• Enunciado da tarefa:
Por favor, transcreva do trecho sobre Fórmula 1 tudo o que vai de "Tenho certeza que" até "ocorrida na Áustria.".

***** Trecho *****

Tenho certeza que todos eles presenciaram, direta ou indiretamente,
diversas situações em distintas categorias pelo
mundo afora e aqui, semelhantes à ocorrida na Áustria.
Mas, lembro-me de alguns deles como críticos severos
de Emerson Fittipaldi quando ficou claro que a Equipe Copersucar
de Fórmula -1 teria um destino semelhante ao ocorrido
á equipe Prost mais recentemente. Diziam, à época,
que a decisão de Emerson havia sido precipitada e emocional,
que um piloto de sua categoria não poderia ter deixado
á McLaren naquele momento e se lançado numa aventura,
etc...Por fim, até renascer na Indy, Emerson estava "acabado",
independente de seu bicampeonato mundial conquistado. Mais,
na temporada de 1973, a dupla da Tyrrell formada por Jackie
Stewart, já bicampeão de F-1, e François
Cevert, um excelente segundo piloto segundo muitos destes mesmos
jornalistas, usaram e abusaram do mesmo procedimento de inversão
em favor do primeiro piloto e, no final, Stewart sagrou-se tricampeão
naquele ano. E muitas outras vezes este procedimento foi realizado
sem que alguns dos, atuais, críticos escrevessem uma
só linha de censura.

***** Listagem *****

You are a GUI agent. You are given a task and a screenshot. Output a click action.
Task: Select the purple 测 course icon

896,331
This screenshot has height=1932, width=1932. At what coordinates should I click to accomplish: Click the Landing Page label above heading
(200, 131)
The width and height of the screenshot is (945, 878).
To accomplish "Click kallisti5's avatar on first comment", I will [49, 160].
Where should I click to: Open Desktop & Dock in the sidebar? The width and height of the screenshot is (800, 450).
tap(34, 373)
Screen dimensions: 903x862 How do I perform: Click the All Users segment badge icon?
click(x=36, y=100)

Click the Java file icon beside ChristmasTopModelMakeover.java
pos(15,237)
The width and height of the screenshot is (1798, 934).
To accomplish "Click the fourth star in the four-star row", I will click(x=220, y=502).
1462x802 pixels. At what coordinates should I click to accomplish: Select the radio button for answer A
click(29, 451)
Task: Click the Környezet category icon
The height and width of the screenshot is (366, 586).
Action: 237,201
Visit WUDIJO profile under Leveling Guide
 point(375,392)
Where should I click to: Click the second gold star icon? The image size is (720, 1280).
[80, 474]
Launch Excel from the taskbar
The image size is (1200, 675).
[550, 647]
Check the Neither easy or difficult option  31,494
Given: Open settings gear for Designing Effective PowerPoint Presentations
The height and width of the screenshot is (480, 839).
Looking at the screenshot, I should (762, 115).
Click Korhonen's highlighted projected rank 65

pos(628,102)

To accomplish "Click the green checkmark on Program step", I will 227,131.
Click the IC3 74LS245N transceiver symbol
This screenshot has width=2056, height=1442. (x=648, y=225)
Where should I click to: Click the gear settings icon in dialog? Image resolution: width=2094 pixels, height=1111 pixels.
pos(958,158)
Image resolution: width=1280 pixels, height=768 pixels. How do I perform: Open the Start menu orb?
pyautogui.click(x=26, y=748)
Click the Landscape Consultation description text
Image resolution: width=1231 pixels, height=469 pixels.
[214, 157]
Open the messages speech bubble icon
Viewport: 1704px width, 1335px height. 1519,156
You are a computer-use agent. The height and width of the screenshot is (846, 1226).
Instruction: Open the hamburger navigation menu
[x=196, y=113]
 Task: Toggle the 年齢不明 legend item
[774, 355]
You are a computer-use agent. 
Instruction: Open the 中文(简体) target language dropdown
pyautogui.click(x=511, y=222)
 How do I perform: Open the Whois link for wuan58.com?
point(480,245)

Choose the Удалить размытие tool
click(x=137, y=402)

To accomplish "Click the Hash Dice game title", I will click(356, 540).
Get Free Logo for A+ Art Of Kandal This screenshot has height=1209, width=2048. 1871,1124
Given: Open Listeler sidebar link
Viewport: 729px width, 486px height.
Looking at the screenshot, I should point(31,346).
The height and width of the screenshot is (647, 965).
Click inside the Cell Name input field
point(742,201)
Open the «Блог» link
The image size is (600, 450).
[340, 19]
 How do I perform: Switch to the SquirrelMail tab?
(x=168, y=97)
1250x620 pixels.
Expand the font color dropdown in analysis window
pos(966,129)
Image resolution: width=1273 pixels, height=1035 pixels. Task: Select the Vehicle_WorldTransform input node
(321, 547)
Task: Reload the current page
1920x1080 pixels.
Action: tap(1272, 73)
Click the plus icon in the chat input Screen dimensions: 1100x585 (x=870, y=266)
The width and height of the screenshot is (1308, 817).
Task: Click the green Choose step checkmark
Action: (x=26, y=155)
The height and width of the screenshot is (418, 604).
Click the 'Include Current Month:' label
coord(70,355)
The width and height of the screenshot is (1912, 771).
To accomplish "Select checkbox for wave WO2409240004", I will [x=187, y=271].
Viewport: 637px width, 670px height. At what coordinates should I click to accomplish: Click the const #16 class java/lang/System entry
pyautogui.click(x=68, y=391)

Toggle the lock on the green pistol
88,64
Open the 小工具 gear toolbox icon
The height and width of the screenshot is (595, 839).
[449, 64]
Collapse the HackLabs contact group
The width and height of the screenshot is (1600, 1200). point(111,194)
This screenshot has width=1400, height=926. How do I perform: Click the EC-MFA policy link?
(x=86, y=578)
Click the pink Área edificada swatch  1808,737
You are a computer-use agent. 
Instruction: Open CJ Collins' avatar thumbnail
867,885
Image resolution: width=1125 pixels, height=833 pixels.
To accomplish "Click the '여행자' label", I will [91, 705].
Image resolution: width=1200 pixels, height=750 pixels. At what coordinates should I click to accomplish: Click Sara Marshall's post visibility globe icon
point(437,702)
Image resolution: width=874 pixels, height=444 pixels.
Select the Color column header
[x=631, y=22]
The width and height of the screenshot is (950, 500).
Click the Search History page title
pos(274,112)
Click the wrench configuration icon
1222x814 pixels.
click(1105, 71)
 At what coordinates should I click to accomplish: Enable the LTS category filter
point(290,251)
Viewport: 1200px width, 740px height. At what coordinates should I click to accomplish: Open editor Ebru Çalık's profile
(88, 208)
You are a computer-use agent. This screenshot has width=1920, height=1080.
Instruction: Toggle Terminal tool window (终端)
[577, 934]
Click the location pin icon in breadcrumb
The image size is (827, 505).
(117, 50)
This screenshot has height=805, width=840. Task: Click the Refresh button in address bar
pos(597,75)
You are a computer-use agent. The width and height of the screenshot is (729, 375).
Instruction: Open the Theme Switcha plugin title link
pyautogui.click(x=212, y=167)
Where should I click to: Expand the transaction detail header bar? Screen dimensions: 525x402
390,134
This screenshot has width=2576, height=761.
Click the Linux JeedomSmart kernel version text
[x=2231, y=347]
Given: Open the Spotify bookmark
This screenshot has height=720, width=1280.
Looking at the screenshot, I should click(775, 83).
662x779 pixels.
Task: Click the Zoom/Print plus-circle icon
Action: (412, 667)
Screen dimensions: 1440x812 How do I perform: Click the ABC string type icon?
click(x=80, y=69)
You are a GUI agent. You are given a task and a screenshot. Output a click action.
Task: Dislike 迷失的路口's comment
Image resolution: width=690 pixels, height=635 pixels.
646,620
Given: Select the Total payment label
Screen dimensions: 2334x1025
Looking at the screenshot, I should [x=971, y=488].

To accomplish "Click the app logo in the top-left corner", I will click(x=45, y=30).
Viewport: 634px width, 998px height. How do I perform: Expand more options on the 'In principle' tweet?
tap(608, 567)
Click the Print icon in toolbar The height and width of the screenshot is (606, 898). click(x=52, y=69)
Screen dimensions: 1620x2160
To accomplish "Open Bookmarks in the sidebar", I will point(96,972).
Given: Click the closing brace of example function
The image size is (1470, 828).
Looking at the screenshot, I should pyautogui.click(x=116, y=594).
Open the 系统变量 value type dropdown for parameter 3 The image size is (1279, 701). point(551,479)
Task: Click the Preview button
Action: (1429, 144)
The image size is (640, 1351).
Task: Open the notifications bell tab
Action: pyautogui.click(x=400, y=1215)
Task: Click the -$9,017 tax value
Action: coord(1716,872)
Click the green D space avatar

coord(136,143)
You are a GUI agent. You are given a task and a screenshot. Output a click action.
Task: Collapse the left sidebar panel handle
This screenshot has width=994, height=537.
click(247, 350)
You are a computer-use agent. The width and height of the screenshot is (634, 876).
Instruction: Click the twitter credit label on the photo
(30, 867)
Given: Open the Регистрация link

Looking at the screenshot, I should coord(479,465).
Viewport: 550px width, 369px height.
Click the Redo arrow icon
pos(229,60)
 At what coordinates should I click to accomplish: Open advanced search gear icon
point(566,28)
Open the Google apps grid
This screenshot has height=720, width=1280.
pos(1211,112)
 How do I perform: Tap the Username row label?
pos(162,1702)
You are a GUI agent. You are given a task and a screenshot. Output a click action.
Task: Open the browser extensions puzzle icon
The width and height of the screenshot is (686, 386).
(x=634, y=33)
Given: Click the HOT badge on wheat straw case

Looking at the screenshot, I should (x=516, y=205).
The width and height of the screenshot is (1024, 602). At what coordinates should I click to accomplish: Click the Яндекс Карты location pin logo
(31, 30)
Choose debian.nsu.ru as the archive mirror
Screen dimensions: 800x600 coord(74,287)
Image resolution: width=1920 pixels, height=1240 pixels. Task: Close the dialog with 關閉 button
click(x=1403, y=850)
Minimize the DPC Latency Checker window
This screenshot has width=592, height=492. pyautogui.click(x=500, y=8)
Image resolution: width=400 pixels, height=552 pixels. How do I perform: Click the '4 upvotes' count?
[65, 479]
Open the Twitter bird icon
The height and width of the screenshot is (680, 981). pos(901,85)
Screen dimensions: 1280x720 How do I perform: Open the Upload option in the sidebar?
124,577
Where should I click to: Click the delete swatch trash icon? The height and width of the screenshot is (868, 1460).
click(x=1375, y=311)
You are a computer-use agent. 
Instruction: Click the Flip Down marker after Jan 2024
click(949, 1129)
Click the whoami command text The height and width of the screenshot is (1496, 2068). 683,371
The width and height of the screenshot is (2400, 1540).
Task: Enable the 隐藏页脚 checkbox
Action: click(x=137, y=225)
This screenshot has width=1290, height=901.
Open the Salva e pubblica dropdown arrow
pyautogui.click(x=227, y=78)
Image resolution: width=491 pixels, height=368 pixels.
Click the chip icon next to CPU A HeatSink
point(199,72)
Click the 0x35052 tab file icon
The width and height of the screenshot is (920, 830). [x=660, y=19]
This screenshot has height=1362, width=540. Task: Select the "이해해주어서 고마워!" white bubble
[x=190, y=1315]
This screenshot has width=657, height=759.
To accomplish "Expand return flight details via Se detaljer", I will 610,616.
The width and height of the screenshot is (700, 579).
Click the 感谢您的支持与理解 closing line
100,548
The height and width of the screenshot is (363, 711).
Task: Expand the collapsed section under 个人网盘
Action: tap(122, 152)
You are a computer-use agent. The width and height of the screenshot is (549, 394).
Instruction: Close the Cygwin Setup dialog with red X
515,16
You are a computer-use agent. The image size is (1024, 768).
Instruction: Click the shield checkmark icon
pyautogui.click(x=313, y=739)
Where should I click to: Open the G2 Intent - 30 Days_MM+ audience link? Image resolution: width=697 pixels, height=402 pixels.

*****

• Resposta:
Tenho certeza que todos eles presenciaram, direta ou indiretamente,
diversas situações em distintas categorias pelo
mundo afora e aqui, semelhantes à ocorrida na Áustria.